O Tribunal Regional Eleitoral de Mato Grosso determinou que o blogueiro Marco Polo Pinheiro, conhecido como Popó Pinheiro, remova imediatamente um vídeo publicado em redes sociais que apresentava alegações falsas de irregularidades contra o ex-governador e pré-candidato ao Senado Mauro Mendes.
De acordo com a decisão do juiz auxiliar da Propaganda Eleitoral, Flávio Fraga e Silva, o conteúdo deve ser excluído no prazo máximo de 24 horas. O não cumprimento da ordem resultará em multa diária de R$ 1.621,00, equivalente a um salário mínimo. A decisão completa está disponível para consulta nos registros do tribunal.
O blogueiro, que é irmão do ex-prefeito de Cuiabá Emanuel Pinheiro (PSD) e mantém um blog na internet, também recebeu orientação judicial para não publicar conteúdos similares que ataquem a imagem do pré-candidato. Futuras violações desta determinação poderão resultar em penalidades adicionais a serem aplicadas conforme o caso.
No vídeo censurado, Popó Pinheiro relacionava Mendes a episódios polêmicos envolvendo a instituição financeira Banco Master e a operadora de telefonia Oi. O conteúdo alegava ainda que parentes do político teriam recebido benefícios financeiros nessas situações. Contudo, as acusações já foram averiguadas e descartadas pelas autoridades competentes e pela estrutura do Poder Judiciário.

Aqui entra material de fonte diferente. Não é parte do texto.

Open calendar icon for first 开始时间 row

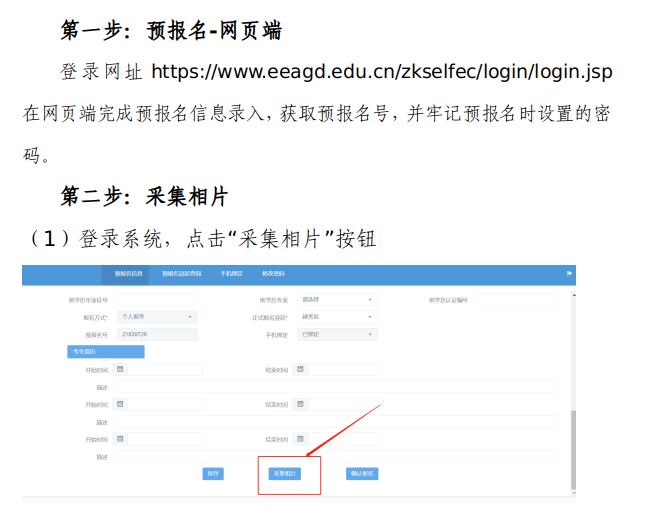pyautogui.click(x=121, y=369)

O magistrado fundamentou sua decisão argumentando que a publicação transcendeu os limites constitucionais da liberdade de expressão e configurou violação direta das normas que regulam a propaganda eleitoral. Na sentença, o juiz destacou que o material atingiu a honra e reputação do pré-candidato e de seus familiares, funcionando como campanha negativa implícita, além de imputar-lhe a prática de atos ilícitos relacionados à corrupção administrativa.
A ação foi instruída com base nas responsabilidades de todas as partes envolvidas em processos eleitorais de manterem seus discursos dentro do permitido pela legislação. A decisão reafirma o compromisso da Justiça Eleitoral com a manutenção da integridade do processo democrático e a proteção dos direitos políticos e pessoais dos candidatos em Mato Grosso.